Consigne 1 -
Réécrivez sous forme de tableau Markdown les lignes des entrées, en commençant par celle qui contient "The image size is (1024, 720)." et en terminant par celle qui contient "点击查看 is located at coordinates (314, 170).", avec les colonnes « N° » et « Ligne ». Omettez les lignes vides et laissez les images de côté.

....................

Maroc: La redéfinition des priorités et de l'action publique locale n'est pas pour demain

Réchauffement climatique, parent pauvre du PDR Casablanca-Settat

Le changement climatique demeure le parent pauvre des collectivités territoriales au Maroc. La région de Casablanca-Settat ne fait pas exception. Son PDR 2022-2027 (programme de développement régional) récemment dévoilé aux Casablancais n'a pas de grandes ambitions en matière de lutte contre le changement climatique. Ledit programme a l'ambition d'uniquement protéger et préserver l'environnement de la région sans chercher, pour autant, à rendre ce territoire vert, résilient et inclusif dans un climat changeant.

Mesures purement environnementales

En effet, le PDR contient 8 programmes et 3 projets en matière d'environnement destinés à la création d'une unité de tri et de revalorisation des déchets à Casablanca, à la réhabilitation de l'ancienne décharge de cette ville, à l'appui à la valorisation et la réutilisation des déchets ménagers, au soutien au programme de réhabilitation des zones humides et celles d'importance écologique, à la réhabilitation des stations de contrôle de l'air, à l'investissement dans la société de développement local Casa environnement.

....................

Consigne 2 -
Selon l'extrait, combien de programmes et de projets en matière d'environnement le PDR 2022-2027 de la région de Casablanca-Settat contient-il ?

Données fournies -
....................

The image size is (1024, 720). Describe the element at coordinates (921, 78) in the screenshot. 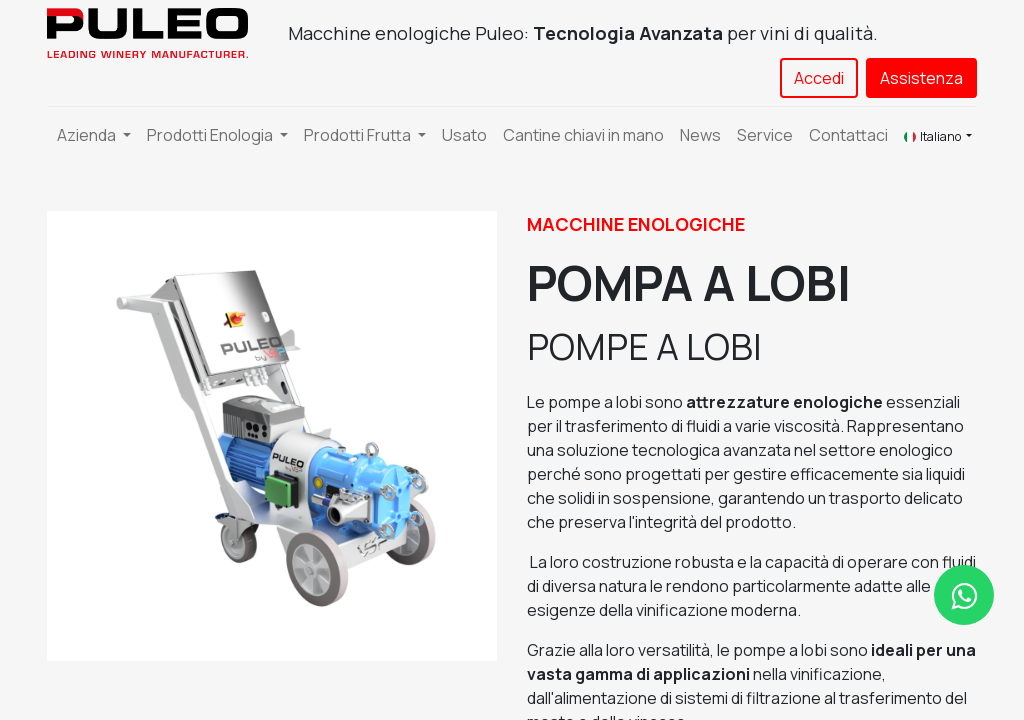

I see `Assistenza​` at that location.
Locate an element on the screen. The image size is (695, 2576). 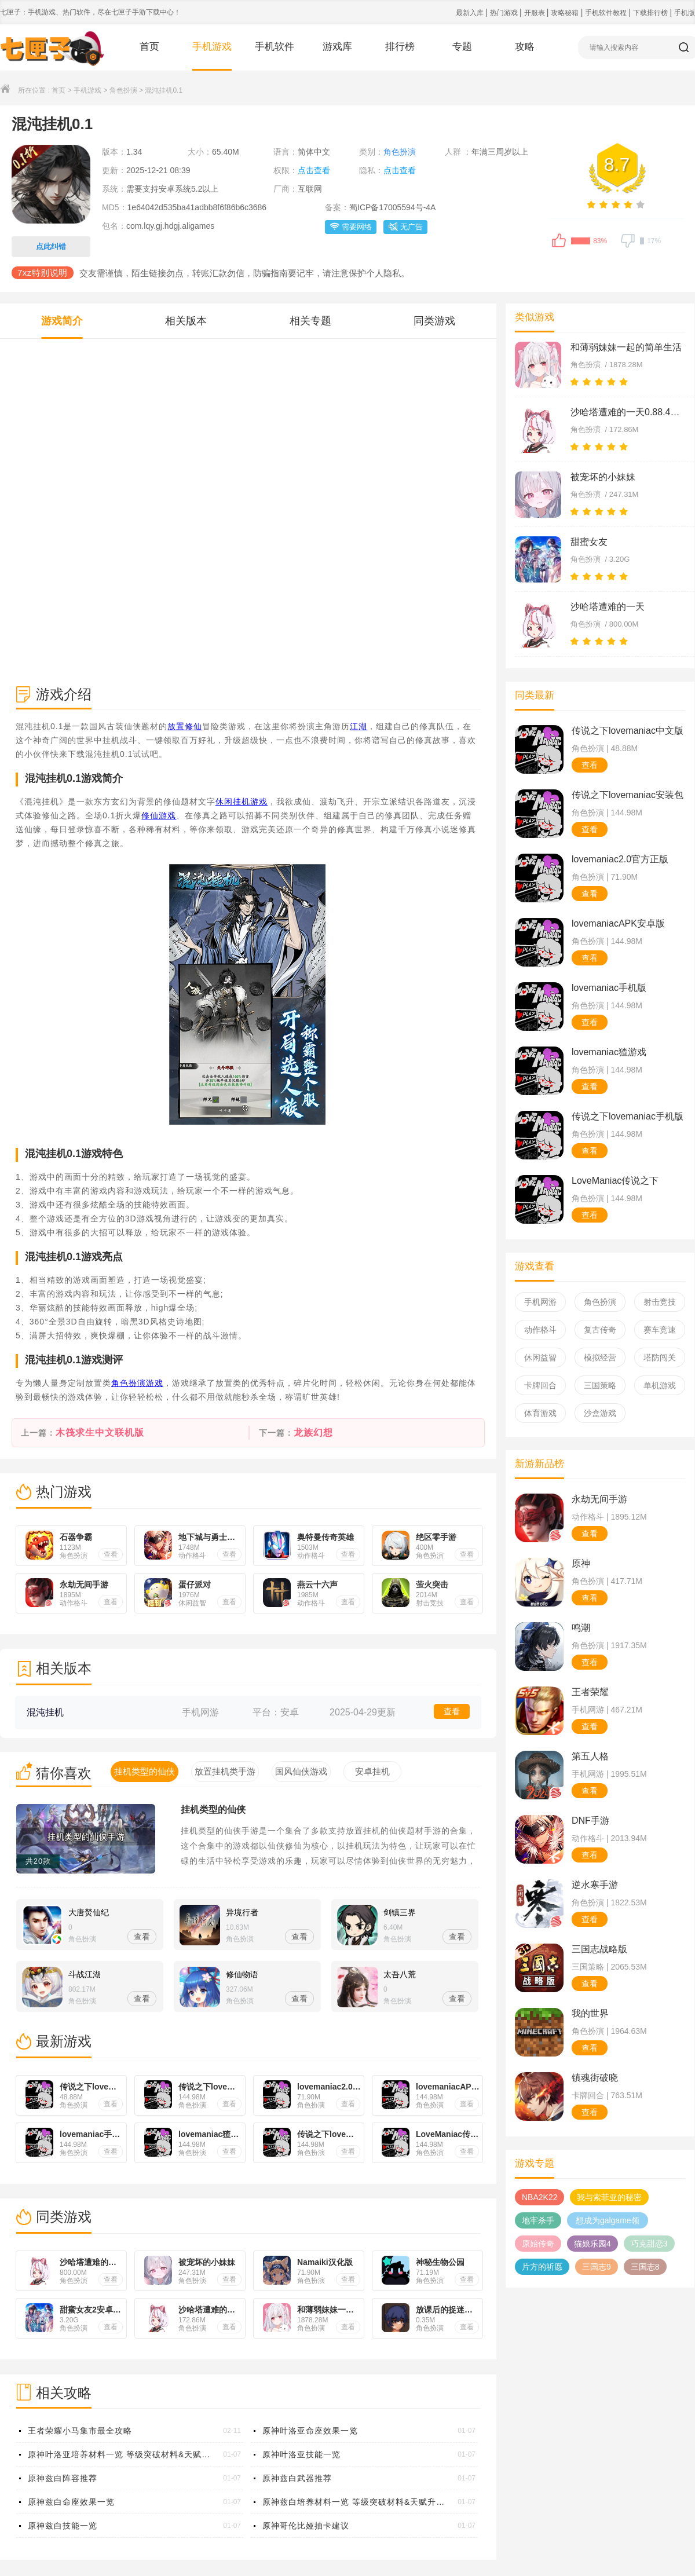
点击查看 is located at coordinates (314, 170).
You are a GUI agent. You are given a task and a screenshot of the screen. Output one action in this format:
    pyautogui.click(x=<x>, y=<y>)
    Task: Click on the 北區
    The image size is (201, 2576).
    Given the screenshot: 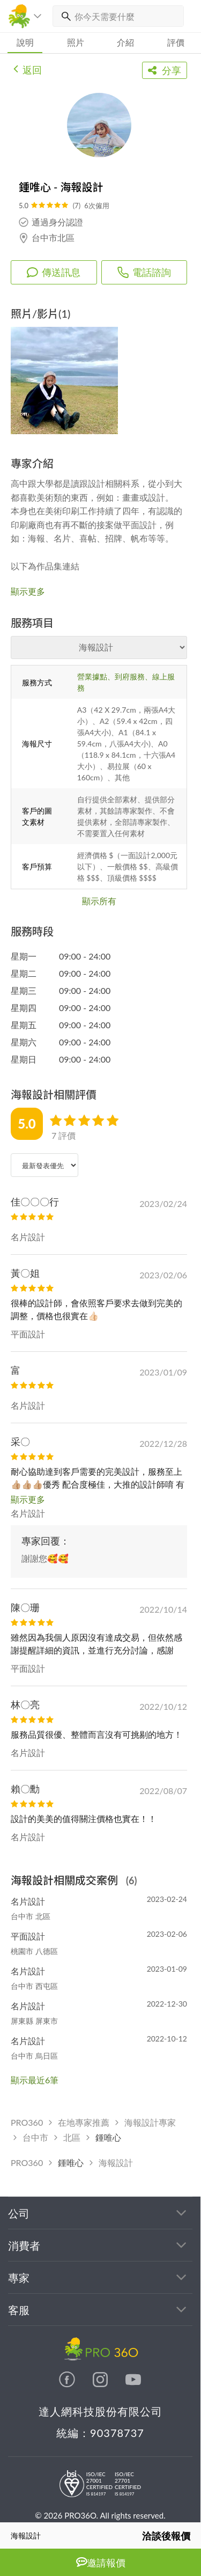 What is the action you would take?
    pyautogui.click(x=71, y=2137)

....................

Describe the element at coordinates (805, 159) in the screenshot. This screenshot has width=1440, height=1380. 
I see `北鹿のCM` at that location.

....................

Réponse attendue 1 -
| N° | Ligne |
|---|---|
| 1 | The image size is (1024, 720). Describe the element at coordinates (921, 78) in the screenshot.  |
| 2 | I see `Assistenza​` at that location. |
| 3 | Locate an element on the screen. The image size is (695, 2576).  |
| 4 | 点击查看 is located at coordinates (314, 170). |

Réponse attendue 2 -
Il contient 8 programmes et 3 projets en matière d'environnement.